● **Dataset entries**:
++++++++

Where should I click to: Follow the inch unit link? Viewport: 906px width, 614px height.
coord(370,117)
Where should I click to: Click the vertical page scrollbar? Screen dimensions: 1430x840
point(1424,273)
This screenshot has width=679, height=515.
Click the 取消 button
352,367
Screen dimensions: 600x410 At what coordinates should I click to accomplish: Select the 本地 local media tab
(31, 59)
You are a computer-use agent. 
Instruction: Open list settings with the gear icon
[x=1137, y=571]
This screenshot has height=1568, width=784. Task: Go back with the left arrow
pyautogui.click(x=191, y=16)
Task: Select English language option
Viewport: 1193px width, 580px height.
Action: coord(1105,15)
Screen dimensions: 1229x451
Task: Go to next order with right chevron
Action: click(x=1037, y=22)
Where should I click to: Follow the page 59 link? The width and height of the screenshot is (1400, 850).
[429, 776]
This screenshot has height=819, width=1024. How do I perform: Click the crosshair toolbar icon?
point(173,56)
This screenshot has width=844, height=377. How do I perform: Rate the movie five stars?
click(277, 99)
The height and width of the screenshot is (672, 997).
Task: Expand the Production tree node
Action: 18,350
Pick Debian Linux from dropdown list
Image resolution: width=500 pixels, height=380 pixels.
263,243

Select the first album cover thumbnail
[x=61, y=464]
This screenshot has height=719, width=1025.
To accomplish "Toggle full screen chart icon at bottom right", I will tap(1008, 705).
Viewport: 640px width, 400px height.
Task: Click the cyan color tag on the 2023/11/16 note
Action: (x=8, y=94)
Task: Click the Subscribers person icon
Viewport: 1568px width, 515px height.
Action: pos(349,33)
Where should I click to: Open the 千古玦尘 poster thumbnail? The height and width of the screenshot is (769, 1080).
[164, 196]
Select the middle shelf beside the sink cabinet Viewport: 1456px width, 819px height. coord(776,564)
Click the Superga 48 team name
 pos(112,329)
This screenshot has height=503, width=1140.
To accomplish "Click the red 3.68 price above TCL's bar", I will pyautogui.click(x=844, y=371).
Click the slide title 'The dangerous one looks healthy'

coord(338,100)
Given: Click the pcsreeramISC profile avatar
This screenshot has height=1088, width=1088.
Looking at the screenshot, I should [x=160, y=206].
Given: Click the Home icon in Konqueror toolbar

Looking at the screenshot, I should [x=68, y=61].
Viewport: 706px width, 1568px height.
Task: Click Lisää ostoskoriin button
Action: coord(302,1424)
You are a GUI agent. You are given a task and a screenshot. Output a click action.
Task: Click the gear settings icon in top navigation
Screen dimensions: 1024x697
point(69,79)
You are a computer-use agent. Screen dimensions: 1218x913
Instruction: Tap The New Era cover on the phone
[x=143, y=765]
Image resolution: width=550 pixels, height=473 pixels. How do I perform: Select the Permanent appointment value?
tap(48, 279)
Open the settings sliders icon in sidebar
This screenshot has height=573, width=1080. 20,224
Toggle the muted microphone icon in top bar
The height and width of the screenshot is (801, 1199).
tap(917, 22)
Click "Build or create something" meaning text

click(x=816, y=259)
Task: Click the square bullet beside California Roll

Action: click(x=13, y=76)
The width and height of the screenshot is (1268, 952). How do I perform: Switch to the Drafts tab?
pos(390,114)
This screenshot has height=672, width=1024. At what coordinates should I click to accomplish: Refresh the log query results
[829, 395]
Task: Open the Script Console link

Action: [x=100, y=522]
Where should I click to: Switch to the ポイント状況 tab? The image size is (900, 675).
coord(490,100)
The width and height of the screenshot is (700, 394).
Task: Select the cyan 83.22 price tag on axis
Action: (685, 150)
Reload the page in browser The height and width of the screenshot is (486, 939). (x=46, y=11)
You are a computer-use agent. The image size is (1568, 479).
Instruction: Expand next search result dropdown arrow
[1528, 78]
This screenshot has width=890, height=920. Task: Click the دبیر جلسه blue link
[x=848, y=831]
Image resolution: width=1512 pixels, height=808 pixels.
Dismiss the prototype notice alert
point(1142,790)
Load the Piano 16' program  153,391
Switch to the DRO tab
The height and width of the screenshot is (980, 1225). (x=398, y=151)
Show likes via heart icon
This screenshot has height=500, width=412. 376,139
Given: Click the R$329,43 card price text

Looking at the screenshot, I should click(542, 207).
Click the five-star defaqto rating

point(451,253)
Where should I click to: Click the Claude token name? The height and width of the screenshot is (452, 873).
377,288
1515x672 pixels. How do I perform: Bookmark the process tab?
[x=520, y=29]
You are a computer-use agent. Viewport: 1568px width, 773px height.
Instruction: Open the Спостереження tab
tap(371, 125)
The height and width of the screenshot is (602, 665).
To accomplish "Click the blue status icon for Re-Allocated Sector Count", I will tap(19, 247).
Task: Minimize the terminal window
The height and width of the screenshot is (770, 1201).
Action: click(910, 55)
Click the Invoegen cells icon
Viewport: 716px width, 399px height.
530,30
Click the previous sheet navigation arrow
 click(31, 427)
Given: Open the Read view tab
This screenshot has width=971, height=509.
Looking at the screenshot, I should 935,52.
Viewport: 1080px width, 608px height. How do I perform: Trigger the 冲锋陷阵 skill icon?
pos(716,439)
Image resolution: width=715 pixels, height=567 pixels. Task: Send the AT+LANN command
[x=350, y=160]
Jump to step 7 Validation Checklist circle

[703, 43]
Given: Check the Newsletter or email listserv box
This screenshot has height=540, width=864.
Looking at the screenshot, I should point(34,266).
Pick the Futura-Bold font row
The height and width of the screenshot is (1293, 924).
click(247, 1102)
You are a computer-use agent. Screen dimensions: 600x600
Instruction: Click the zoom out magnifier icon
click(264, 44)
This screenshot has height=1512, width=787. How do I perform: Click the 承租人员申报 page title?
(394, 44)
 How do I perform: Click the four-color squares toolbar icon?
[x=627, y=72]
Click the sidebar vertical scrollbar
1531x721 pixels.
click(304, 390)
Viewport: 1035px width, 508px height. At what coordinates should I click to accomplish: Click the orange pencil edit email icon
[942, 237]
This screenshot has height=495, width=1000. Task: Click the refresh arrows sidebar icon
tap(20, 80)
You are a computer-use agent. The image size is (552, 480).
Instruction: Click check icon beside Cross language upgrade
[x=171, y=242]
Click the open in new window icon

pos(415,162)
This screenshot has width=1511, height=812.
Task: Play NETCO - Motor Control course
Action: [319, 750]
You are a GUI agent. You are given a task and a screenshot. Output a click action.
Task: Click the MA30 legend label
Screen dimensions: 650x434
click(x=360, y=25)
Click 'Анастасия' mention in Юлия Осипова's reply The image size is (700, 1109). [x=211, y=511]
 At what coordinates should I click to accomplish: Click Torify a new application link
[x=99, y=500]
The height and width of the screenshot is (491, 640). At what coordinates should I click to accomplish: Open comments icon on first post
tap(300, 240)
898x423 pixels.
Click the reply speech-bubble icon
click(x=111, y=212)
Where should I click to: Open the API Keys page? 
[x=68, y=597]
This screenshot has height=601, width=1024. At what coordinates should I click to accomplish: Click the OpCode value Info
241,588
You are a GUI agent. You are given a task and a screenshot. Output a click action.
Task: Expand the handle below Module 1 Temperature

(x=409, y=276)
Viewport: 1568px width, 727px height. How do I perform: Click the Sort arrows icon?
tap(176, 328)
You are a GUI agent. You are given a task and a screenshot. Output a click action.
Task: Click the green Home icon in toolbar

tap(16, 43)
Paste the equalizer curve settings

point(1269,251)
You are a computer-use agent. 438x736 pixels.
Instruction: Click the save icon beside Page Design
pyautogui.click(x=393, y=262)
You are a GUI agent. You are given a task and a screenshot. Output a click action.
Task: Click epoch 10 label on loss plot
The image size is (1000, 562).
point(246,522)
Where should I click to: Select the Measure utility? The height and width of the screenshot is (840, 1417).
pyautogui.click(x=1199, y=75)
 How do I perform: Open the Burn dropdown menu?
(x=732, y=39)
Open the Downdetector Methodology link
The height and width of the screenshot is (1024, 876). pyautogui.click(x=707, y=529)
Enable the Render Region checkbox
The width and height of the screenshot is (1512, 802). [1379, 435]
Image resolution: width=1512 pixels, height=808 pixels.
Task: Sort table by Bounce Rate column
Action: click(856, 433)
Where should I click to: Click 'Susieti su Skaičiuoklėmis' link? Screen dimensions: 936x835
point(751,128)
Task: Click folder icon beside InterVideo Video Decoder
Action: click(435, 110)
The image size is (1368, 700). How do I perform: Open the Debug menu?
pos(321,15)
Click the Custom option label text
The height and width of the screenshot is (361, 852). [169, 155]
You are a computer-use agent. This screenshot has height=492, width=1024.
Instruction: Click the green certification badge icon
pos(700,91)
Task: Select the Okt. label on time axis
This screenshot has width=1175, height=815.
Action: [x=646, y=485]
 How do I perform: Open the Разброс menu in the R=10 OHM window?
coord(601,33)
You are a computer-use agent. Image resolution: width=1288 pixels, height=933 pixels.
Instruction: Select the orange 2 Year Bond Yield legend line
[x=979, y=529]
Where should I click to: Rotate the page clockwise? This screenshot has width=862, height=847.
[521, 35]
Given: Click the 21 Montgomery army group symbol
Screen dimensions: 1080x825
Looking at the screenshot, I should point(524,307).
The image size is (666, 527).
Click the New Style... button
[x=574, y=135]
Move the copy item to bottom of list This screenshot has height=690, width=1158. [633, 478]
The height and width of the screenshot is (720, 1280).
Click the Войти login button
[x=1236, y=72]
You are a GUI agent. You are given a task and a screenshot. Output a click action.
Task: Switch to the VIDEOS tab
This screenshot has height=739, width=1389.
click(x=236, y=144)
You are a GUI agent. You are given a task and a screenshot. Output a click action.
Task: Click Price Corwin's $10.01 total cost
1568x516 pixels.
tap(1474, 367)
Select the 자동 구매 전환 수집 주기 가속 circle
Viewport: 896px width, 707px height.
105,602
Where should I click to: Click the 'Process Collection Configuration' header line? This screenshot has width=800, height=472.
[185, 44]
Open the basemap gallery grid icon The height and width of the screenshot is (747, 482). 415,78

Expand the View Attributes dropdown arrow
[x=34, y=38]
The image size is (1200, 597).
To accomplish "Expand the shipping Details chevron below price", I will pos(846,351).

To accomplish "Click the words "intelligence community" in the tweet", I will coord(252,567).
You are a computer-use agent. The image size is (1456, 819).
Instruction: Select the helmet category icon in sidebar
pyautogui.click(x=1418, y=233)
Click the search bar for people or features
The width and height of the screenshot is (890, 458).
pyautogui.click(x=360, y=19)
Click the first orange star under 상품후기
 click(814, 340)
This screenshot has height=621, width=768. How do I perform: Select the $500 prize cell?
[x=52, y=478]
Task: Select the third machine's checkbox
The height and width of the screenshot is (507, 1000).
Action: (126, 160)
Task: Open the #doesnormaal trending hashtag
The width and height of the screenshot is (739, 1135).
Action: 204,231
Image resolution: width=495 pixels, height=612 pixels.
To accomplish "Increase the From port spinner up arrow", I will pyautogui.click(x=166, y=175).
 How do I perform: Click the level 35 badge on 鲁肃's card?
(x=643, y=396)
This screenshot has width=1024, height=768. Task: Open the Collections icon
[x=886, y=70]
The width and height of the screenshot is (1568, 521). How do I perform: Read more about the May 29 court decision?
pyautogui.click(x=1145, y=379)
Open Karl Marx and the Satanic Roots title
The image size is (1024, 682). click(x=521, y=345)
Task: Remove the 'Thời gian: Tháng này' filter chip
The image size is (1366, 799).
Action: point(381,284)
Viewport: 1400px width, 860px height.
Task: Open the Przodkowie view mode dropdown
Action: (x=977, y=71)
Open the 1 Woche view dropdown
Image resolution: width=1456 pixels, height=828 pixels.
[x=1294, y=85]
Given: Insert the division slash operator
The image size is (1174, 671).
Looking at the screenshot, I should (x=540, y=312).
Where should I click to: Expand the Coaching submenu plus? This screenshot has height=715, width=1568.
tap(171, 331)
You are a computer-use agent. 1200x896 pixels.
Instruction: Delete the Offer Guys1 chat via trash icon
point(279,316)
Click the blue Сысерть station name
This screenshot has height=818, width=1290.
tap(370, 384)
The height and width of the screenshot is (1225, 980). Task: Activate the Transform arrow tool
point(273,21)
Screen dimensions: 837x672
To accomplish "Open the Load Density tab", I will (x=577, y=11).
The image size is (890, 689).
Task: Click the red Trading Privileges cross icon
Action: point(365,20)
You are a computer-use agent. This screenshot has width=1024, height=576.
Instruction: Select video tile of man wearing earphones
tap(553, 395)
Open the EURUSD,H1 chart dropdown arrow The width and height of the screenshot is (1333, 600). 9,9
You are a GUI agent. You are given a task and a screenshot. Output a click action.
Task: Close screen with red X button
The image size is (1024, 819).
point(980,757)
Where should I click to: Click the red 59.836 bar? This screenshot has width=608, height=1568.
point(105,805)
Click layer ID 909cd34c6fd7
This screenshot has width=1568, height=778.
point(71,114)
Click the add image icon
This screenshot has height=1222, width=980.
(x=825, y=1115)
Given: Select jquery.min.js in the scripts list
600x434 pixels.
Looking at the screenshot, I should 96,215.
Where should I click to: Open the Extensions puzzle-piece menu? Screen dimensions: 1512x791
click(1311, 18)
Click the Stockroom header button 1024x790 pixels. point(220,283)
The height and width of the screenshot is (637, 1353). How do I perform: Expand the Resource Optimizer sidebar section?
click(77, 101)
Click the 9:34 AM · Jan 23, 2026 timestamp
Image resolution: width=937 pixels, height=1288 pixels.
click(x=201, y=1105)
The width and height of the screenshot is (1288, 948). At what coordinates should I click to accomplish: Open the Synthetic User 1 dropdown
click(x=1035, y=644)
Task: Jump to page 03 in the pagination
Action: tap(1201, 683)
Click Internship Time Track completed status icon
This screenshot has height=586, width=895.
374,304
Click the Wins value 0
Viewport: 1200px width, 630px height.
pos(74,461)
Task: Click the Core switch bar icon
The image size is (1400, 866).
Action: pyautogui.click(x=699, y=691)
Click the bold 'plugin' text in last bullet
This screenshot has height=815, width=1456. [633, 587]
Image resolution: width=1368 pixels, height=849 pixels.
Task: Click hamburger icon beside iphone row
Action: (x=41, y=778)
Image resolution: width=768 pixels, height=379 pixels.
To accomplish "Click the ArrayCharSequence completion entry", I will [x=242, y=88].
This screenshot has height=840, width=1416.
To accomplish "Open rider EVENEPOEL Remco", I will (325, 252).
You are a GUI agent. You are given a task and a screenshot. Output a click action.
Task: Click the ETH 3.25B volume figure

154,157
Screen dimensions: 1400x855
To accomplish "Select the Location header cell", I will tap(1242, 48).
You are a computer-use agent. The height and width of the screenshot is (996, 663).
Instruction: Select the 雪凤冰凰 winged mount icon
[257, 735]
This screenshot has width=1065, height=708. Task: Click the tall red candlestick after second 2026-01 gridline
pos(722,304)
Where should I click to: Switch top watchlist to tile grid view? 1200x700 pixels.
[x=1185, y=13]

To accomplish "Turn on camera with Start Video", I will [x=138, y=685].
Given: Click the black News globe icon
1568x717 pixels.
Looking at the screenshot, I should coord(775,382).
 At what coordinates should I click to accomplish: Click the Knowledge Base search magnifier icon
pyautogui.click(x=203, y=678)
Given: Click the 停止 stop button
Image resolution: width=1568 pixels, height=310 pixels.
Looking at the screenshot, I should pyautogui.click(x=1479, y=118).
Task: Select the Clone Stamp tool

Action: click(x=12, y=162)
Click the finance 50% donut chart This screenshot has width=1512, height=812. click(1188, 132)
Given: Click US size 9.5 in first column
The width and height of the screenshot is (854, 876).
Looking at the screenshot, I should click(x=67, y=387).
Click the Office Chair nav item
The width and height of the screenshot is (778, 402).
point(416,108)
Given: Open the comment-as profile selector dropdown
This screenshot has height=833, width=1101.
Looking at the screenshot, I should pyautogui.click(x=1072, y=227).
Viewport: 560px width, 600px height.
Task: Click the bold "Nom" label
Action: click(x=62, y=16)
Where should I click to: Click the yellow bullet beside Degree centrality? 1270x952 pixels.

++++++++

● **What is needed**:
Only one stretch of the entries above is wanted: the lines from the one containing "Viewport: 1035px width, 508px" through the one containing "You are a computer-use agent. The image size is (552, 480).". Please reproduce it exactly.

● **Finished task**:
Viewport: 1035px width, 508px height. At what coordinates should I click to accomplish: Click the orange pencil edit email icon
[942, 237]
This screenshot has height=495, width=1000. Task: Click the refresh arrows sidebar icon
tap(20, 80)
You are a computer-use agent. The image size is (552, 480).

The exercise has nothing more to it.